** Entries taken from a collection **
§ §

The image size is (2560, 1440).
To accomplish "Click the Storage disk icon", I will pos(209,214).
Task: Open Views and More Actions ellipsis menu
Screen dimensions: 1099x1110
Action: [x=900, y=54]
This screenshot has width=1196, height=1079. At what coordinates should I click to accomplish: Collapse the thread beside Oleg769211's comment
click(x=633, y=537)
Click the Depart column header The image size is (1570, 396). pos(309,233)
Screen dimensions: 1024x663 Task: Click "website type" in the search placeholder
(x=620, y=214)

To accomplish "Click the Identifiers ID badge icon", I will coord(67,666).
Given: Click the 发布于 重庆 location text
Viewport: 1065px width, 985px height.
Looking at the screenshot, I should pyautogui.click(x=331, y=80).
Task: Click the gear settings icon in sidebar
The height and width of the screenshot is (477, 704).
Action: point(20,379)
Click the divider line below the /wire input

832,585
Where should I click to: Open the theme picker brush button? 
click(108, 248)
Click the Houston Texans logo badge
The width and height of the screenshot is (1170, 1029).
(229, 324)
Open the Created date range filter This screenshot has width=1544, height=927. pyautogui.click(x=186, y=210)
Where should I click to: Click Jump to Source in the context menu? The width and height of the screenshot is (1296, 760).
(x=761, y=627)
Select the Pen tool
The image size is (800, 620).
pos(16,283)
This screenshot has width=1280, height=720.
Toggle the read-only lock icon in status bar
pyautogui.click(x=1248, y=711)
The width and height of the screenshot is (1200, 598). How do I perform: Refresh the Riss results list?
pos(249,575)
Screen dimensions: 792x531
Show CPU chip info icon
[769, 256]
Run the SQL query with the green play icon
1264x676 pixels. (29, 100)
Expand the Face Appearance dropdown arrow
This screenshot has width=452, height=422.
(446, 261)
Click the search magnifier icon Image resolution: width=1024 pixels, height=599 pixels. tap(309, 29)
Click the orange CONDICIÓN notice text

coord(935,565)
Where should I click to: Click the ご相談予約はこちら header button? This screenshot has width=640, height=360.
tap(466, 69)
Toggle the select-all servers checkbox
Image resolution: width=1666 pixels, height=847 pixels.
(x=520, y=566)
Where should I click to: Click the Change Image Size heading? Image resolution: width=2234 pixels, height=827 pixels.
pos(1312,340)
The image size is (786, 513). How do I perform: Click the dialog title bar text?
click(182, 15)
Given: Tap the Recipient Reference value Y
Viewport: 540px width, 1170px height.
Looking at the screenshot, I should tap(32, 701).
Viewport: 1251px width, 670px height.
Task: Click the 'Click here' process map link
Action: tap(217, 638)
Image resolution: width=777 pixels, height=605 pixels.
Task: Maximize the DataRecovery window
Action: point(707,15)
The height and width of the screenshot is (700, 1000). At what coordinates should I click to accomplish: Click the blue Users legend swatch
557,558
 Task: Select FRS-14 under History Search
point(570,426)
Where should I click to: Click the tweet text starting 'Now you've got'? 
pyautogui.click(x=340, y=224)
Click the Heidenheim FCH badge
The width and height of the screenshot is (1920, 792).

§ §

Please show every line of the records that holds the word "Given".

Given: Click the 发布于 重庆 location text
Given: Tap the Recipient Reference value Y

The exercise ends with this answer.